W czasie studiów rozpoczynają swoją praktykę zawodową. Zofia poznaje na Politechnice Zasława Malickiego, który proponuje jej pracę w Warszawskiej Spółdzielni Mieszkaniowej. To dobry początek dla utalentowanej studentki, bowiem WSM skupiał wówczas architektów i działaczy o przedwojennym rodowodzie, którzy w latach dwudziestych i trzydziestych budowali warszawskie Żoliborz. Zofia dojrzewa w atmosferze prawdziwej spółdzielczości. Oskar tymczasem trafia do Zakładu osiedli Robotniczych w Warszawie, gdzie będzie zaangażowany w projekt osiedla mieszkaniowego w Dębcu pod Poznaniem.

Niedługo później, w latach 1948 -1950 Oskar wyjeżdża na pierwsze stypendium zagraniczne do Paryża. Mimo rozłąki kontakt między nimi nie słabnie. Korespondują ze sobą w wolnej chwili i dzielą się wrażeniami. Oskar podejmuje praktykę w pracowni Pierre’a Jeannereta (kuzyna Le Corbusiera). Podczas której zdobywa wiedzę dotyczącą architektury i ówczesnego życia artystycznego we Francji. Oprócz tego Hansen studiuje w pracowni Fernanda Légera, gdzie wraz z polskimi artystami, Lechem Kunką, Tadeuszem Romanowskim i Kazimierzem Ostrowskim, uczy się malarstwa. Spotkanie z Légerem pozwala mu odkryć w sobie kolejny talent, dostrzec, że „sztuka jest przyjemnością, piękną przygodą, a nie katownią, sztuka może być radosna. Nie musimy być wszyscy Van Goghiem”. Spotkanie z Jeanneretem, Le Corbusierem, Légerem i Picassem, wizyty w paryskich muzeach budzą w Hansenie chęć poznawania i analizowania sztuki oraz zagłębiania się w rządzące nią zasady. Jednak mimo dobrze zapowiadającej się kariery za granicą, Oskar decyduje się powrócić do kraju. W czerwcu 1950 poślubi Zofię.

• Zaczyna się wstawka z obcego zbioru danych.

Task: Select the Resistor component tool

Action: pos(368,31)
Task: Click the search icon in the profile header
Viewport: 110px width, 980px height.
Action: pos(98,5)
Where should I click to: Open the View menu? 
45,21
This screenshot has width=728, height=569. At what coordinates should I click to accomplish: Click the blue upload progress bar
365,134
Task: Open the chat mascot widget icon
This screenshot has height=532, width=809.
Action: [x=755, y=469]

Młode małżeństwo znajduje schronienie na poddaszu kamiennicy przy ul. Sędziowskiej, które udaje się zdobyć dzięki znajomościom Zofii w Biurze Odbudowy Stolicy. Z pośpiechem przygotowują jego adaptację, ponieważ w 1951r. ma przyjść na świat Igor.

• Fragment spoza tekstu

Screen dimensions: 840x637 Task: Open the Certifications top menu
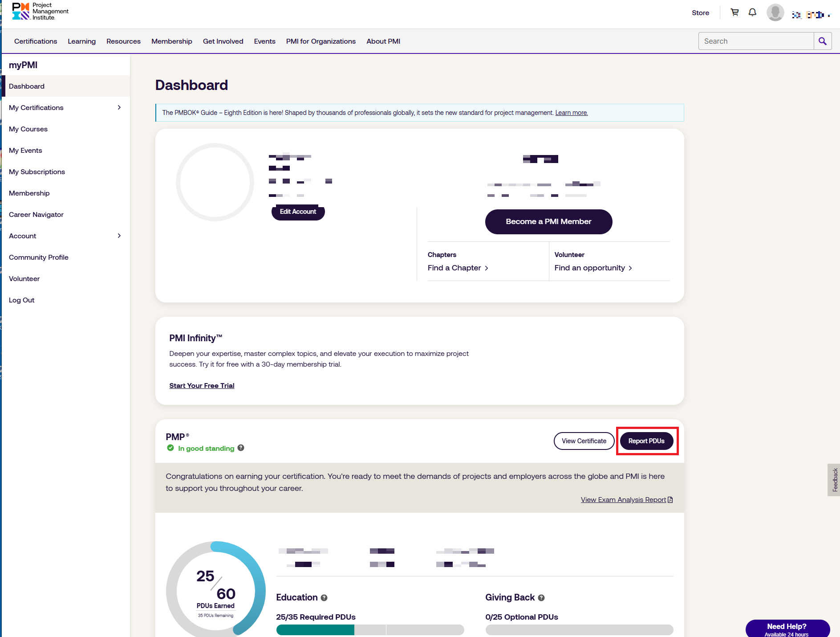(36, 41)
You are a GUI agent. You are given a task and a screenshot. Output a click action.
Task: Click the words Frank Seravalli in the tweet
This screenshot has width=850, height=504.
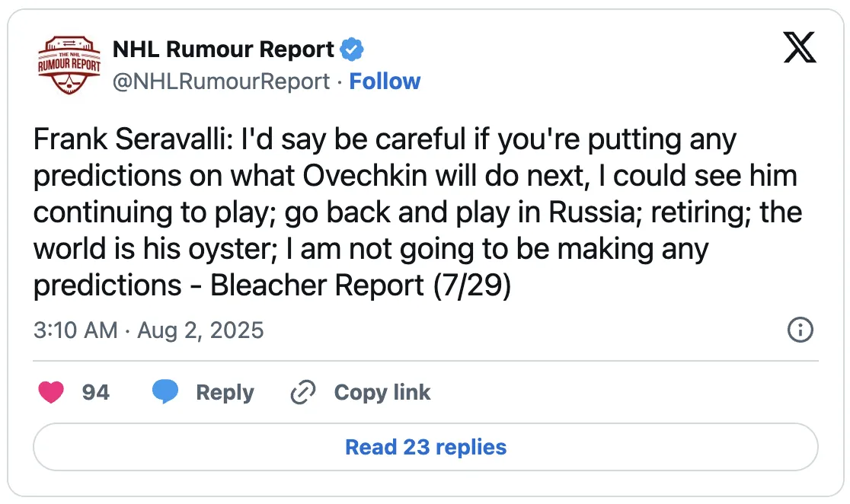tap(133, 139)
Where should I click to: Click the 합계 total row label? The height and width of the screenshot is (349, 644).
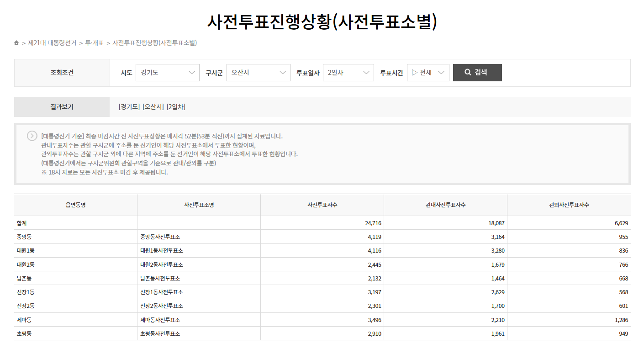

Niestety realia w których przychodzi Oskarowi się odnaleźć nie są łatwe. Od 1949 roku w Polsce obowiązuje socrealizm. Artyści są zobowiązani tworzyć dzieła “tradycyjne w formie, socjalistyczne w treści”. Hansen syn Norwega i Rosjanki, który właśnie wrócił z zachodu Europy jest niesprawiedliwie dyskredytowany przez otoczenie. W obawie przed obowiązującymi władzami nikt nie chce z nim rozmawiać. Z pomocą przychodzi poznany w Paryżu Jerzy Sołtan, wówczas profesor na Akademii Sztuk Pięknych w Warszawie, który proponuje mu pracę na uczelni artystycznej. I tak od października 1950 roku Hansen rozpoczyna pracę na warszawskiej Akademii Sztuk Pięknych, najpierw na Wydziale Architektury Wnętrz, jako asystent Jerzego Sołtana na stanowisku adiunkta i kierownika pracowni Kompozycji Brył i Płaszczyzn, następnie u Bohdana Urbanowicza i Jana Kurzątkowskiego. W 1955 roku przeniósł się na Wydział Rzeźby. Od 1956 roku pełnił funkcję docenta na Wydziale Rzeźby ASP, a w 1968 roku otrzymał tytuł naukowy profesora nadzwyczajnego. 1 grudnia 1980 roku Oskar Hansen został wybrany Dziekanem Wydziału Rzeźby, lecz kilkanaście miesięcy później, 24 marca 1981 roku, po nieudanych próbach przeprowadzenia radykalnych reform złożył rezygnację.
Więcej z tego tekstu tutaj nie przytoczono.